Please provide the following information when requesting support.
Hardware - GPU - L4
Hardware - CPU - 8 vCPUs
Operating System - Linux/Ubuntu
Riva Version - 2.19
Hello. I need to deploy a whisper-large-v3-turbo model fine-tuned on a specific domain. As I understand it, RIVA currently only supports the standard OpenAI Wisper models: whisper-large-v3 and whisper-large-v3-turbo. I tried to build the decoder and encoder .engine files myself using the instructions from the official TensorRT-LLM repository.
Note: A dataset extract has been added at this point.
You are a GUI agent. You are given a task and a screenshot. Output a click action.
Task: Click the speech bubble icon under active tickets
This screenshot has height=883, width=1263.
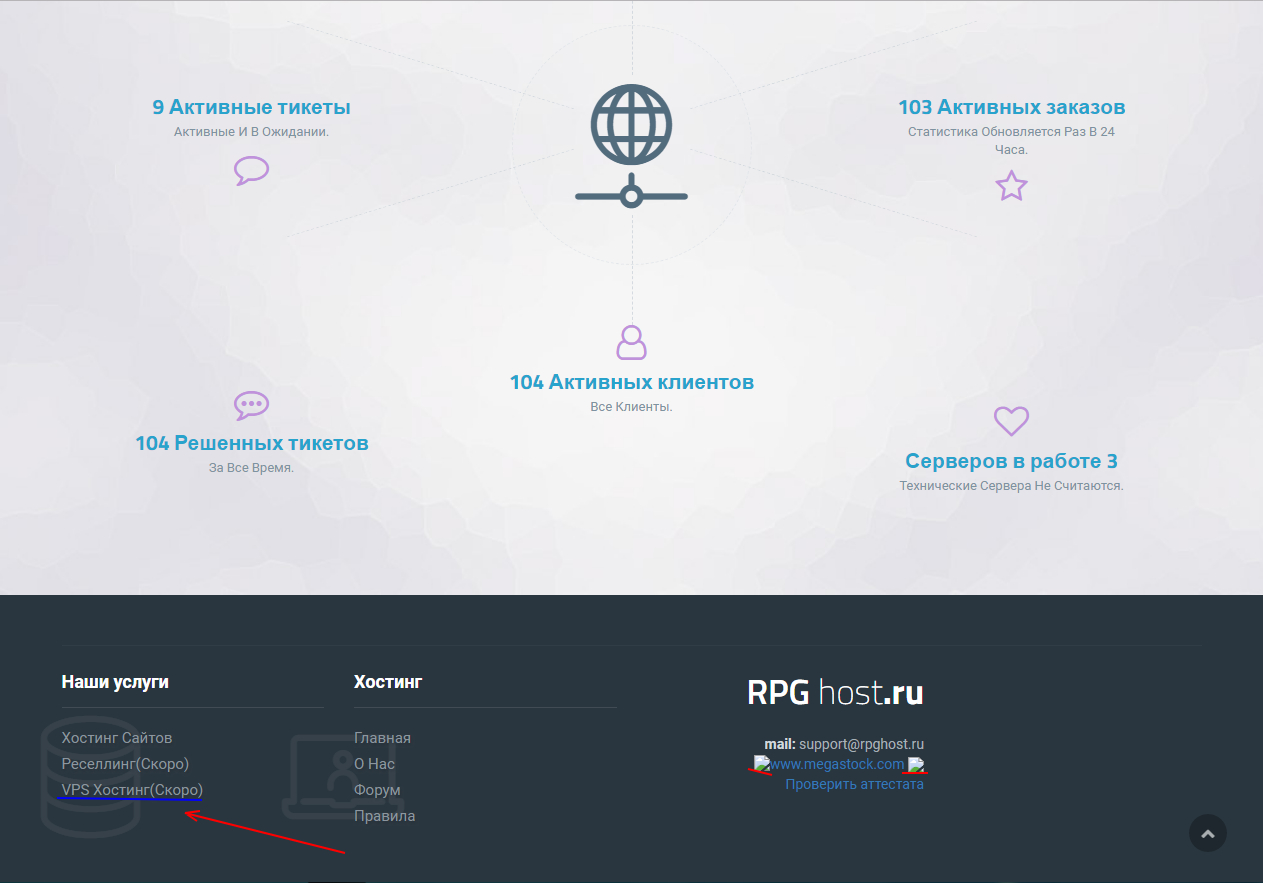click(x=251, y=171)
However, when deploying the model in RIVA, I get errors like:
[07/22/2025-10:25:24] [TRT-LLM] [E] Found tensor names: ['input_ids', 'position_ids',
'encoder_input_lengths', 'encoder_max_input_length', 'encoder_output', 'host_past_key_value_lengths',
'host_context_lengths', 'sequence_length', 'context_lengths', 'host_request_types',
'host_runtime_perf_knobs', 'host_context_progress', 'last_token_ids', 'cross_attention_mask',
'cross_attention_packed_mask', 'cache_indirection', 'host_max_attention_window_sizes',
'host_sink_token_length', 'kv_cache_block_offsets', 'host_kv_cache_block_offsets',
'host_kv_cache_pool_pointers', 'host_kv_cache_pool_mapping', 'cross_kv_cache_block_offsets',
'host_cross_kv_cache_block_offsets', 'host_cross_kv_cache_pool_pointers',
'host_cross_kv_cache_pool_mapping', 'cross_kv_cache_gen', 'logits']
It looks like RIVA uses custom configurations when building the decoder. Are there currently any instructions on how to deploy a fine-tuned OpenAI or HuggingFace Whisper models in the RIVA pipeline? Or is RIVA’s team planning to add such support with the new version of RIVA?